Urla yerleşim alanının Romalılardan kalma birçok yerleşim birimi olması gerekli fakat araştırmamışız, araştırmadan üzerine yeni binalar yerleştirmişiz. Son dönemde yapılan arkeolojik çalışmalarda buranın roma öncesi de yerleşim alanı olduğunu ortaya çıkarıyor. Tabi onlar ile ilgili gözle görülen çalışmaları göremezsiniz. Urla bir tatil beldesi olarak anılır burada, bir de Necati Cumalı. Tesadüf eseri önünden geçerseniz Nobel ödüllü yunanlı yazarın doğdu evin, dersiniz bizim toprakların insanı da Nobel ödülü almış. Urla iskelede sizi bir heykel karşılar, şu anda yeni düzenleme olduğu için yerinden kalkmış bir ses sanatçısının heykeli. Yaşamının son dönemini rakı ve balık eşliğinde geçirmiş. Kadınım şarkısını çalmaları gerek onun sesi ile heykelin orada diye düşünüyorum. Küçük balıkçı iskelesinden sağa ve sola doğru yürürseniz balıkçı restoranları ile katmer diye adlandırılan bura gözlemeleri ile karşılaşırsınız. Eski roma döneminden kalan hastanenin olduğu adaya doğru yürürseniz, sahilin betonlaştığını görürsünüz. Yan yana dizilmiş boş yazlıklar. Deniz doldurularak elde edilmiş yol!.. Yağma kültürü o kadar çıplak kendisini gösterir ki. Balıkçı restoranlarında akvaryum gibi bir deniz kenarında denizdeki denizanalarına bakarak Yunanistan’dan ithal edilen ya da çiftliklerden gelen balıkları yiyebilirsiniz. Bizde artık eskisi kadar balık olmadığını oradaki denizcilerden öğrendim. Burada balıkçılık artık para getiren iş değil, elindeki motoru satılığa çıkarmış, alıcı bulamamaktan yakınıyor balıkçı. Mazotu KDV’siz alıyorlarmış, artık onun da çekici tarafı kalmadığını anlattı balıkçı esnafı. Denize yatırım yapacağına karaya yatırım yapsaydım demekte, topraksız denizciler. Buranın yerli halkı yağmalamamış, onlar olduğu gibi bırakmış güzel yerleşim yerlerini, hep dışarıdan gelenler yağmalamış. Gelenler ya İstanbul’da sonradan görmeler ya da Ankara bürokratlarından. Bura halkının deniz kenarında toprağı yok, içerilerde tarım ile uğraşıyorlar.

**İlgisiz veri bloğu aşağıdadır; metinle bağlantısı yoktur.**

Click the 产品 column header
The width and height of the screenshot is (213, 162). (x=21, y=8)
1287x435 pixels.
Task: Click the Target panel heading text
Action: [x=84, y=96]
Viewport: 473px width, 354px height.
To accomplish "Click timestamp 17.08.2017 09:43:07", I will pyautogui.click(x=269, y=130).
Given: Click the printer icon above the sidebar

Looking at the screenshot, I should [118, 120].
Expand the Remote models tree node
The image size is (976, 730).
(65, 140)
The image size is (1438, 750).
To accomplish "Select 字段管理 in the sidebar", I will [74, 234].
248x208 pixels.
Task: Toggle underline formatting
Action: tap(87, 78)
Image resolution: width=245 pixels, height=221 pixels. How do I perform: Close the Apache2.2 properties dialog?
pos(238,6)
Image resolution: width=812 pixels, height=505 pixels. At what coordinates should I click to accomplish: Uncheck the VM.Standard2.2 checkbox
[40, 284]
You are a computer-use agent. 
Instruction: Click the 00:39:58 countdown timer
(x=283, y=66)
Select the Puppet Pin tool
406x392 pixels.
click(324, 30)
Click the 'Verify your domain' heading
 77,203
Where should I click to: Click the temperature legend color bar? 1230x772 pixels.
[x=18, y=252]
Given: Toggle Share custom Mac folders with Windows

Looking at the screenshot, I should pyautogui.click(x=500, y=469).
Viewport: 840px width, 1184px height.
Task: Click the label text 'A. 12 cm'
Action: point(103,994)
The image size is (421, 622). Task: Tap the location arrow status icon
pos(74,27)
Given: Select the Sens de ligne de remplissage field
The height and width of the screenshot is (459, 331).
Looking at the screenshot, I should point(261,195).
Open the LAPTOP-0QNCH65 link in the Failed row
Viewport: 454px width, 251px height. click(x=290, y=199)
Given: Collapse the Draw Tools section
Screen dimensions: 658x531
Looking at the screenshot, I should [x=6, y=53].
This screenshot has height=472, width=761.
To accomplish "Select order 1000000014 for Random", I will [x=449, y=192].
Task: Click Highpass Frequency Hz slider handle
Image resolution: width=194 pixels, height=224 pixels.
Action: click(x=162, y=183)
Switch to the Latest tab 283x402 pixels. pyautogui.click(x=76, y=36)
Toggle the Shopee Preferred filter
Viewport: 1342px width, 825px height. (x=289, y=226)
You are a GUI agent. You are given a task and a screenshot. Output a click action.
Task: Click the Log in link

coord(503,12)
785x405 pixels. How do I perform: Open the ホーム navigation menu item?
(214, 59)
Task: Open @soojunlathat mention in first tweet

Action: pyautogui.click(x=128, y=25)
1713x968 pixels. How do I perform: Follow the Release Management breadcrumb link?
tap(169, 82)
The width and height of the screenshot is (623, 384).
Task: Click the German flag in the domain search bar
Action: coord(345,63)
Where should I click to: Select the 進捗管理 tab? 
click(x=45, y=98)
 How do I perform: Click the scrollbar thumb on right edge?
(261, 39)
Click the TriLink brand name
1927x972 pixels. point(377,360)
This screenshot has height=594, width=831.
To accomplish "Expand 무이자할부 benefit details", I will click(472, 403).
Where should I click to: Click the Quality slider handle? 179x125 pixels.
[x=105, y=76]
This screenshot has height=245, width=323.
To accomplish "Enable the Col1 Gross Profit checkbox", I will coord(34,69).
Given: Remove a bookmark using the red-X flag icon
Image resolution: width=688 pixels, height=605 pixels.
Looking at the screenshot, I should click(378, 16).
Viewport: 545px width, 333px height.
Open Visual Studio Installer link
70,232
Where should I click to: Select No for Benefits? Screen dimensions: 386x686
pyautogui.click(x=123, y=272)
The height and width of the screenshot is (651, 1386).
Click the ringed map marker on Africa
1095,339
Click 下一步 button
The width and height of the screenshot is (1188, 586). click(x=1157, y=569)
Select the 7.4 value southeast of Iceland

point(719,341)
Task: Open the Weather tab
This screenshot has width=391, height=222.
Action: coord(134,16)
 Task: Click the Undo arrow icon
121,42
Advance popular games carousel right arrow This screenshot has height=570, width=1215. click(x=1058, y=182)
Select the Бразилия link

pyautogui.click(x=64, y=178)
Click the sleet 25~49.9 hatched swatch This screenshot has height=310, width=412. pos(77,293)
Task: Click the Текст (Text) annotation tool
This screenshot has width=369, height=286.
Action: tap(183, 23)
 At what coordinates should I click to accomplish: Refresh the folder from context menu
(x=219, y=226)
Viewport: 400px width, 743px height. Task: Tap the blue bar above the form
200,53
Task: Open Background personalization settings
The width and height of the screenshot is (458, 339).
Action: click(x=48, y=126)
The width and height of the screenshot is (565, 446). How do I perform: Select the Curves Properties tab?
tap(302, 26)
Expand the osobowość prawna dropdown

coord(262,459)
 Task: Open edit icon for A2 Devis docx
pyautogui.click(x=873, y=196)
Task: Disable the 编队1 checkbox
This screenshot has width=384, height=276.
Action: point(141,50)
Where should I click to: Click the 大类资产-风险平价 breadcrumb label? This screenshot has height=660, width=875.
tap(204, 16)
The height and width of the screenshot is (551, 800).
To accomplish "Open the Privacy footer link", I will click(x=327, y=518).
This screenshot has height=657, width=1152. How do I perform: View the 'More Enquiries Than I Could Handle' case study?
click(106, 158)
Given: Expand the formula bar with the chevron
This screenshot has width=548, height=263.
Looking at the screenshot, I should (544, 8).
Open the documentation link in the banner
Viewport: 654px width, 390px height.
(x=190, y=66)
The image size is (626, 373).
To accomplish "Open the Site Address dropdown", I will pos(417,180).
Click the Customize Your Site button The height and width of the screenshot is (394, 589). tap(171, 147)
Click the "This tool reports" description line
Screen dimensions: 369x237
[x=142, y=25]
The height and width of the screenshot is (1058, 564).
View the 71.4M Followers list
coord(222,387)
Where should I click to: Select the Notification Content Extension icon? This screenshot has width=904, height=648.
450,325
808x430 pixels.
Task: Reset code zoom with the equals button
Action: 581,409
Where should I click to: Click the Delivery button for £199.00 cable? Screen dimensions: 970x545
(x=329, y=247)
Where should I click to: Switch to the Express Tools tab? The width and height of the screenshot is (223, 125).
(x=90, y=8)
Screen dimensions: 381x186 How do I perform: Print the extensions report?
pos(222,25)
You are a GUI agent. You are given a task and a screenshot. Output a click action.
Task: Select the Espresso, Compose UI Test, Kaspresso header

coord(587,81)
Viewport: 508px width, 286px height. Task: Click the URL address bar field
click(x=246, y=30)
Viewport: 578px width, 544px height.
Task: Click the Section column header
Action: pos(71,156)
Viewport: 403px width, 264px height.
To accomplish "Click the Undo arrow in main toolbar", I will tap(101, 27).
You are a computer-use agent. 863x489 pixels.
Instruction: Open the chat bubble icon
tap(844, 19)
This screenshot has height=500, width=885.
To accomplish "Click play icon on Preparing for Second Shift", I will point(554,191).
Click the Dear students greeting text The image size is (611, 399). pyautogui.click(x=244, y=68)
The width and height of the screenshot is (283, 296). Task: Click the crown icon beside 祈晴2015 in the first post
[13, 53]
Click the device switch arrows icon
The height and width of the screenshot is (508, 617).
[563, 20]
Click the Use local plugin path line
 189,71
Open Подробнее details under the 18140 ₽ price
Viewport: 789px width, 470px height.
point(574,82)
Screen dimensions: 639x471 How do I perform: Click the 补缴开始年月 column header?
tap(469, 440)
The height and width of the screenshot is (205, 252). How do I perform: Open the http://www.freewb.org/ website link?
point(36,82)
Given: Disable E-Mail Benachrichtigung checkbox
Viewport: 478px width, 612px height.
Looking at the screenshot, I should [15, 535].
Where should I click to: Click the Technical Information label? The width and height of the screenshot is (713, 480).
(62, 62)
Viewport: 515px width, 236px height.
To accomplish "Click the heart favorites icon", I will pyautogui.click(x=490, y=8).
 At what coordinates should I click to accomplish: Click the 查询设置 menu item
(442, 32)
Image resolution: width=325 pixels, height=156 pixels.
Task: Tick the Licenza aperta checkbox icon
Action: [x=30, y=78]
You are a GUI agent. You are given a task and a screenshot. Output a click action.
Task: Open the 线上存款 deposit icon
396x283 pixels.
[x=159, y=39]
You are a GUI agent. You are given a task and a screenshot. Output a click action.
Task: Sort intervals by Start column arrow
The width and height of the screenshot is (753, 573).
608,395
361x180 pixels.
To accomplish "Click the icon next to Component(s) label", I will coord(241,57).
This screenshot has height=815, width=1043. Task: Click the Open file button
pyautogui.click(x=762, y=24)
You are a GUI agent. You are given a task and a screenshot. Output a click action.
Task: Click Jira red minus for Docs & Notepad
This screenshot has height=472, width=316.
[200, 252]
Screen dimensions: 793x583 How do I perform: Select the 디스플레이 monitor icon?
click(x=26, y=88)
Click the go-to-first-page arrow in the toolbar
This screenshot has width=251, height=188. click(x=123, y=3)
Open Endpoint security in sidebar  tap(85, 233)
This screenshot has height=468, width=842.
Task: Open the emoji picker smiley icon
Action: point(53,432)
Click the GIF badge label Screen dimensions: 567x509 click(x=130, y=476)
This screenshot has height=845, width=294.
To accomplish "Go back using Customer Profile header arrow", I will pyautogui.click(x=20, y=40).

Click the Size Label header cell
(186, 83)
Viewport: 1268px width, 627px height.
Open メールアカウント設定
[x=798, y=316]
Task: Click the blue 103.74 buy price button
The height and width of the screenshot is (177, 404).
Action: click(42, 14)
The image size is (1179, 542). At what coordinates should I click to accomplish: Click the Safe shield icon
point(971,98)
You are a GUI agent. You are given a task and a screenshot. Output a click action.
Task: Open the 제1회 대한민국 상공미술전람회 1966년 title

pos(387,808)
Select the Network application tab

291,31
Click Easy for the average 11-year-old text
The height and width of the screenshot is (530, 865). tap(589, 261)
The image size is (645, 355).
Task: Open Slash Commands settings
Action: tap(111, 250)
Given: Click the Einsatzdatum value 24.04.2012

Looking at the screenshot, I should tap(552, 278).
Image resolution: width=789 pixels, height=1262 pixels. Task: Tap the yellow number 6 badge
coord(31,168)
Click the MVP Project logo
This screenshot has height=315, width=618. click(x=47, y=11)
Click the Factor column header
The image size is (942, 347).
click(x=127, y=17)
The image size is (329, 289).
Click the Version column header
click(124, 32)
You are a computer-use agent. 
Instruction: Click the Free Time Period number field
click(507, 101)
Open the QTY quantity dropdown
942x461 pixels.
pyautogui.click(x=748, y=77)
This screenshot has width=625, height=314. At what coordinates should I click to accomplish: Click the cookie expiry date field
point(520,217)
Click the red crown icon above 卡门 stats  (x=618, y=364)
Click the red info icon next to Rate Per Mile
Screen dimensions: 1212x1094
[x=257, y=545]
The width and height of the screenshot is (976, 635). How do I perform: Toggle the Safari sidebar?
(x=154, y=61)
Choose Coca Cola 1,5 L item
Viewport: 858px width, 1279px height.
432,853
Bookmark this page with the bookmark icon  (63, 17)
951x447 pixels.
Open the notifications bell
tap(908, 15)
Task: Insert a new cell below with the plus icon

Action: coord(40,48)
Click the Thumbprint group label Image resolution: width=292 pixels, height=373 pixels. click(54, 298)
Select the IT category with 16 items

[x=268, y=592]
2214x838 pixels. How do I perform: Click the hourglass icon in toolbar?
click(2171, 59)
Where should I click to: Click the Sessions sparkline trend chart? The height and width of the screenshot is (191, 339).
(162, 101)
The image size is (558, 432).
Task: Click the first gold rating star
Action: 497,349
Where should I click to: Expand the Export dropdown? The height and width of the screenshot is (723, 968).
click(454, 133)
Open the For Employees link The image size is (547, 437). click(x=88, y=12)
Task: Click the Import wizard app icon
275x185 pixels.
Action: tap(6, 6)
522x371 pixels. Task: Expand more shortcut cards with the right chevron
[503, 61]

Efesi ilk keşfeden kim diye merak ettim. Çünkü bizler tarihe meraklı insanlar değiliz, yanı başımızdaki devasa eserleri dahi görmeyiz. Bir karış toprak ve otlak için birbirimizi öldürürüz ama yanı başımızda eskiden kalan devasa eserleri göremeyiz. Koskoca Bergama şehri Berlin’e taşınırken dahi oradan para kazananlar ellerini ovuşturarak Allah bereket versin dediklerini duyar gibiyim! Hala merak içindeyim, Efes’i ilk olarak kim keşfetti?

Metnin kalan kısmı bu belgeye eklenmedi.